• [Selected excerpt]:
NLI:Non-uniform Linear Interpolation Approximation of Nonlinear Operations for Efficient LLMs Inference
This addresses efficiency bottlenecks for deploying LLMs, though it is incremental as it builds on prior compression work for linear layers.
The paper tackles the problem of high computational costs in nonlinear layers of Large Language Models by proposing Non-uniform Linear Interpolation (NLI), a framework that approximates nonlinear functions with minimal accuracy loss, achieving over 4x improvement in computational efficiency compared to state-of-the-art designs.

• [Required actions]:
• a. Answer these questions using the summary of the NLI paper:
(i) What does the acronym NLI stand for?
(ii) What does the summary give as the reason the work is incremental?
(iii) How large an improvement in computational efficiency is claimed, and compared to what?
• b. Extend the summary of the NLI paper past its final sentence.

• [Provided records]:
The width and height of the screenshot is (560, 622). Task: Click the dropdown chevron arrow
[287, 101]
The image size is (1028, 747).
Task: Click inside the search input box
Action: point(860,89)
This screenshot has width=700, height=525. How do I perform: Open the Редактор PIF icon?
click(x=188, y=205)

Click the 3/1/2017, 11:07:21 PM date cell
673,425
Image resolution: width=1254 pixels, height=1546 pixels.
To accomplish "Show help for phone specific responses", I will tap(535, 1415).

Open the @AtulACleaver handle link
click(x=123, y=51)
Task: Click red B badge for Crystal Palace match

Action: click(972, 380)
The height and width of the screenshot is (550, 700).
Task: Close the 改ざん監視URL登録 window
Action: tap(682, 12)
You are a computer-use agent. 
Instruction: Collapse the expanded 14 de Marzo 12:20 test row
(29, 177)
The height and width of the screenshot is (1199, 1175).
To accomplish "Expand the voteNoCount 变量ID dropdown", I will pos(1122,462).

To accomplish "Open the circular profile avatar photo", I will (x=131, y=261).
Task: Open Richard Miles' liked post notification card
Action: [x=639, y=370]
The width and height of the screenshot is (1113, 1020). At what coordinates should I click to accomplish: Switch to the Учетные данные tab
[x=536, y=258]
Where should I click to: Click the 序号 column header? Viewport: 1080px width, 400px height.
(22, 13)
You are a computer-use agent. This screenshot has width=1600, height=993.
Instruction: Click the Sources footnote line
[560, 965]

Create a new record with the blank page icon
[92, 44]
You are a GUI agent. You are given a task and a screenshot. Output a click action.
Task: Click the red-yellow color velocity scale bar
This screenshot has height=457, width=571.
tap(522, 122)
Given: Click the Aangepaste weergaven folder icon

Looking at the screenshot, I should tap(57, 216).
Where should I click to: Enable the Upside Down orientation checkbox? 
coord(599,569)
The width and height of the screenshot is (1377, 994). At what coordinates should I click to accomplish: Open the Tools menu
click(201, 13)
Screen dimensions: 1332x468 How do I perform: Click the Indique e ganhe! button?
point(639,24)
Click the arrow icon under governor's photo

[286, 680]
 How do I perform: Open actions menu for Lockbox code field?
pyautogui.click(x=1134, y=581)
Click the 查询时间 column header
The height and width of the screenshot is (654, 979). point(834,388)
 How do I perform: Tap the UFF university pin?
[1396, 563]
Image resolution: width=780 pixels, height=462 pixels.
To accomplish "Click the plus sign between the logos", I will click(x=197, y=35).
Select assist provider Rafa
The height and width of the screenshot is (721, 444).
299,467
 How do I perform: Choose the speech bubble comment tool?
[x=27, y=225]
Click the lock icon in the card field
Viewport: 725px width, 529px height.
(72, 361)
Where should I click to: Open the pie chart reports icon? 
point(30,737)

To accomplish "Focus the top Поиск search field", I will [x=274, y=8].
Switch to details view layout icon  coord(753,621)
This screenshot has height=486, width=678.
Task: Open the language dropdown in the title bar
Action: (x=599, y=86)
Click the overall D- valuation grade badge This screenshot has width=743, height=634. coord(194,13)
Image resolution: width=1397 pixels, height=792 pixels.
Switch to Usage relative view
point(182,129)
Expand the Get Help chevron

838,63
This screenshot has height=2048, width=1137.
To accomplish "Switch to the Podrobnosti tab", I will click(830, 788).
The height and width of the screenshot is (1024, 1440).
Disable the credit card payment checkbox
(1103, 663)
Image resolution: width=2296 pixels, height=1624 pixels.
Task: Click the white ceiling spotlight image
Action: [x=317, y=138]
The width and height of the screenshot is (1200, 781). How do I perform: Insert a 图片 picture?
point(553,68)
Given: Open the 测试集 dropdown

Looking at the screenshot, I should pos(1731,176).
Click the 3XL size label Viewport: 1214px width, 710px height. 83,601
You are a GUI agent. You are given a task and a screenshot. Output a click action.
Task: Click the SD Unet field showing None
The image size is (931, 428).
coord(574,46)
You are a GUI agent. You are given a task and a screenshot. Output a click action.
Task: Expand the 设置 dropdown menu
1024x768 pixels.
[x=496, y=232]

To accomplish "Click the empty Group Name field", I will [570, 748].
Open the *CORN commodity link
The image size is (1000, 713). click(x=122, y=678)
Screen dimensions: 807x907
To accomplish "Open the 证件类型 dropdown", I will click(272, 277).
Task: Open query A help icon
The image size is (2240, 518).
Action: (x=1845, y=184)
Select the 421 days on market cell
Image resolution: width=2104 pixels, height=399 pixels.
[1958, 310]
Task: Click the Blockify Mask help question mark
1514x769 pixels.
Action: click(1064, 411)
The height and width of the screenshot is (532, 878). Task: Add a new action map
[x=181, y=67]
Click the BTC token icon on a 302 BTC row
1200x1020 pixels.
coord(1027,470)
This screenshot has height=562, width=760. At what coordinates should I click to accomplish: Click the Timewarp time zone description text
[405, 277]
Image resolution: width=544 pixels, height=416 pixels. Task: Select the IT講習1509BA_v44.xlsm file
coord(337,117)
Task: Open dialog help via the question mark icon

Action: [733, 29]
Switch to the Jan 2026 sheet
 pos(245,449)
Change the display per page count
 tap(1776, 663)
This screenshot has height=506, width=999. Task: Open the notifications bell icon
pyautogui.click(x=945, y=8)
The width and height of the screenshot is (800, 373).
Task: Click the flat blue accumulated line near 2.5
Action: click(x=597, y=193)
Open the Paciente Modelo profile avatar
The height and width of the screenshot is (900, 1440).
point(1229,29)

• [Answer list]:
• a.
(i) Non-uniform Linear Interpolation.
(ii) It builds on prior compression work for linear layers.
(iii) An improvement of over 4x, compared to state-of-the-art designs.

• b.
Large Language Models (LLMs) have demonstrated remarkable performance across a wide range of tasks, but their deployment is often constrained by substantial memory footprints and computational costs. While prior work has achieved significant progress in compressing and accelerating linear layers, nonlinear layers-such as SiLU, RMSNorm, and Softmax-still heavily depend on high-precision floating-point operations. In this paper, we propose a calibration-free, dynamic-programming-optimal, and hardware-friendly framework called Non-uniform Linear Interpolation (NLI). NLI is capable of efficiently approximating a variety of nonlinear functions, enabling seamless integration into LLMs and other deep neural networks with almost no loss in accuracy. NLI ingeniously recasts cutpoint selection as a dynamic-programming problem, achieving the globally minimal interpolation error in O(MxN2) time via Bellman's optimality principle. Based on the NLI algorithm, we also design and implement a plug-and-play universal nonlinear computation unit. Hardware experiments demonstrate that the NLI Engine achieves more than 4x improvement in computational efficiency compared to the state-of-the-art designs.